The Emerging Trends report highlighted, “As the contours of a new era in real estate become increasingly clear, one overarching theme to emerge is one we’re calling ‘The Great Reset.’ The past is no longer prologue; old assumptions—about market dynamics, pricing, and risks—must be visited.”
Trends highlighted in the report include the following:
- Higher and Slower for Longer: Almost 18 months since economists started predicting a recession, there are scant signs that a downturn is imminent, and many forecasters have dialed back their recession probabilities. The emerging consensus is that the economy is headed for a “soft landing” or a “growth recession” with slow economic growth and at least moderate job growth, but with risks weighted firmly to the downside.
- The Great Reset: The Fed spoiled CRE’s long run of historically strong performance with the first of 11 rate hikes in March 2022, and markets are not expected to return to their former glory anytime soon. The office sector has an outsized impact on the perceived risks and opportunities in commercial real estate, but fundamentals in most sectors are still generally strong, and distress is low.
- Downtowns Need to Reinvent Themselves – Again: Urban economists and city leaders are debating the future of downtowns if the future involves significantly fewer occupied office buildings. Pessimists fear an “urban doom loop” while optimists counter that cities will adapt to the new adversities as they always have managed to in the past. Downtowns face more live/work/play alternative communities in their suburbs, smaller cities, and even their own city neighborhoods that will compete for their economic vitality.

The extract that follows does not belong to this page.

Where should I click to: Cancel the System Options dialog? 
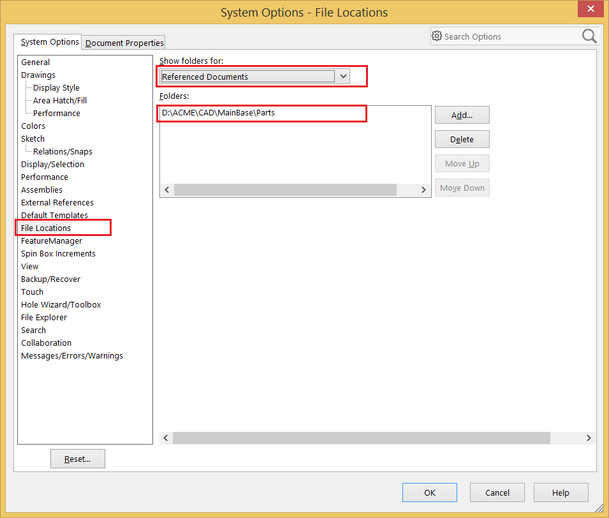point(497,492)
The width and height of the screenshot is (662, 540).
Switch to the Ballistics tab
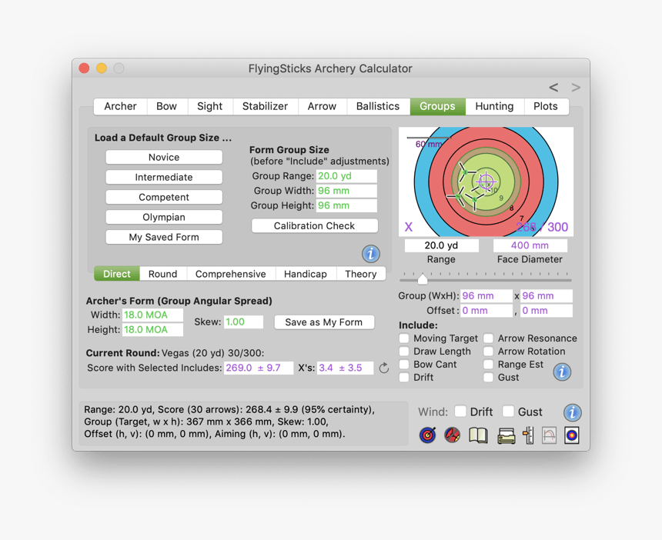pos(377,106)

- Eco-Anxiety Comes Home: As heat records continue to break, the number of billion-dollar climate events is rising sharply, posing increased costs and risks to owners and operating challenges for managers. Insurance historically has been only a minor concern for commercial property owners, but rising insurance costs and declining availability is forcing the industry to rethink the approach to insuring assets against growing climate risks. Property owners and managers are getting caught in the middle of culture wars and fiduciary duty, as some people decry environmental, social, and governance (ESG) efforts that government regulations and investor mandates require.

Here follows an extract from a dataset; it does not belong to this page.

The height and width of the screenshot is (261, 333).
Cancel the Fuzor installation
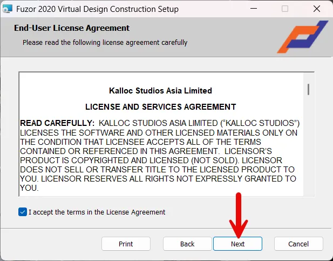[298, 244]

The event concluded with a final panel discussion with Liberty Property Trust alumni, drawing on the current economic environment and past disruptions in the real estate market moderated by Ayotunde Ogunbiyi, Principal at Ally Management Partners. Panelists included: Brian Berson, President, Parkway Commercial Properties; Cat Bianco, Managing Director, Tactix Real Estate Advisors; Brian Cohen, Managing Director, Ensemble Investments, Inc.; and Anne Cummins, Chief Operating Officer, Gattuso Development Partners.
Flexible design planning for new development was examined as redevelopment projects continue to evolve post pandemic. “The best risk mitigation strategy is to design a building that is the best in its class. That it’s highly valued [and] appreciated, that people want to go in and be there…you also, at the same time, are looking at things to make that the most flexible kind of building within that type” noted Cummins.

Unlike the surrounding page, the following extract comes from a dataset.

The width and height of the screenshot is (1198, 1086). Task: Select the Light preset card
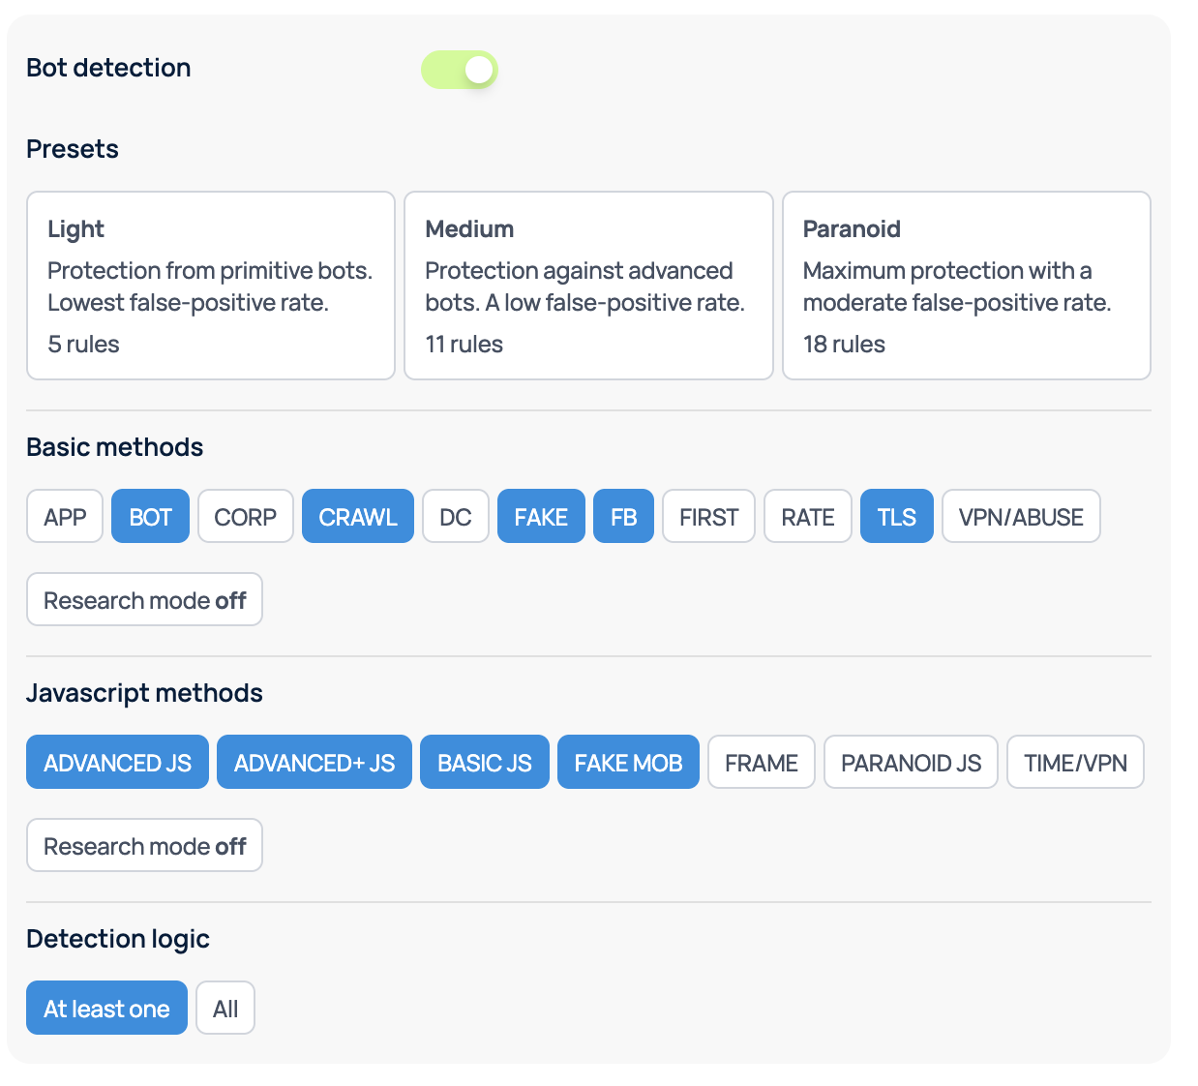click(210, 285)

Networking, in person professional engagement and the importance of team building were consistent topics in the conversation, underscoring the need for spaces conducive to collaboration with increasing hybrid schedule popularity. Bianco added, “We need to be really thinking about how we improve the spontaneity of our interactions when we are meeting [in office] because that’s really where the magic happens. People are looking at how their offices are being used…creating those places for that to happen is going to be of the upmost importance.”